Os resultados podem ajudar a explicar o mistério de longa data da razão pela qual os cérebros das pessoas com esquizofrenia tendem a ter um córtex cerebral mais fino (a camada exterior do cérebro, responsável por muitos aspectos da cognição) com menos sinapses do que os cérebros dos indivíduos não afectados. O trabalho pode também ajudar a explicar porque é que o aparecimento de sintomas de esquizofrenia tende a ocorrer no final da adolescência.

O cérebro humano sofre normalmente uma poda de sinapse generalizada durante a adolescência, especialmente no córtex cerebral. Uma poda sináptica excessiva durante a adolescência e no início da idade adulta, devido ao aumento da actividade do complemento (C4), pode levar aos sintomas cognitivos observados na esquizofrenia.

“Uma vez que tivemos os achados genéticos à nossa frente, começámos a pensar na possibilidade de as moléculas complementares estarem a marcar excessivamente as sinapses no cérebro em desenvolvimento”, disse Stevens.

“Esta descoberta enriquece a nossa compreensão do sistema de complemento no desenvolvimento do cérebro e na doença, e não poderíamos ter dado esse salto sem a genética”, disse ela. “Estamos longe de ter um tratamento baseado nisto, mas é excitante pensar que um dia poderemos ser capazes de recusar o processo de poda em alguns indivíduos e diminuir o seu risco.”

Abrir um caminho para a detecção precoce e potenciais terapias

Além de fornecer os primeiros conhecimentos sobre as origens biológicas da esquizofrenia, o trabalho levanta a possibilidade de que um dia possam ser desenvolvidas terapias que possam diminuir o nível de poda sináptica em pessoas que apresentem sintomas precoces de esquizofrenia.
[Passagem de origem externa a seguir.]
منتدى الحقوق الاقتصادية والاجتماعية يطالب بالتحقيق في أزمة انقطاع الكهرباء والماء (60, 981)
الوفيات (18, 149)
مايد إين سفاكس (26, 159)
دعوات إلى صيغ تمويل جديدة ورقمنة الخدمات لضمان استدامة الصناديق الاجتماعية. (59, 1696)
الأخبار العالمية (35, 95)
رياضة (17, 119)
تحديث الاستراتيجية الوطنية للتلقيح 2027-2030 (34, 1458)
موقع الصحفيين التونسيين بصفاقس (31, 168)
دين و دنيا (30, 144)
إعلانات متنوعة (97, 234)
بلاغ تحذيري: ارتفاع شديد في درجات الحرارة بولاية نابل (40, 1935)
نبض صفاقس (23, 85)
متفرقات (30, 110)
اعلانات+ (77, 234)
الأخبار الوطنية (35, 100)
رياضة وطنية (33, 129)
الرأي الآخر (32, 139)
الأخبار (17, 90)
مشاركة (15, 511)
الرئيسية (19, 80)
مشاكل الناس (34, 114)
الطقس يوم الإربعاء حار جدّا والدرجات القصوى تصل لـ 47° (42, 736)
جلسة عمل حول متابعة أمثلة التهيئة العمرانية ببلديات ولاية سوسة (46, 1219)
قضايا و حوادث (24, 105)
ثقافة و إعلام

Esta seria uma abordagem dramaticamente diferente das terapias médicas actuais, que abordam apenas um sintoma específico da esquizofrenia-psicose-raiz da doença, e que não param o declínio cognitivo ou outros sintomas da doença.

Os investigadores sublinham que as terapias baseadas nestas descobertas ainda estão anos a fio. Ainda assim, o facto de já se saber muito sobre o papel das proteínas complementares no sistema imunitário significa que os investigadores podem explorar uma riqueza de conhecimentos existentes para identificar possíveis abordagens terapêuticas. Por exemplo, já estão em desenvolvimento medicamentos anticomplementares para o tratamento de outras doenças.

“Nesta área da ciência, o nosso sonho tem sido encontrar mecanismos de doenças que conduzam a novos tipos de tratamentos”, disse McCarroll. “Estes resultados mostram que é possível passar dos dados genéticos para uma nova forma de pensar sobre como uma doença se desenvolve – algo que tem sido muito necessário”.

Este trabalho foi apoiado pelo Centro Stanley de Investigação Psiquiátrica do Instituto Broad Institute e pelos Institutos Nacionais de Saúde (subsídios U01MH105641, R01MH077139 e T32GM007753).

Adaptado de um comunicado de imprensa do Instituto Broad Institute.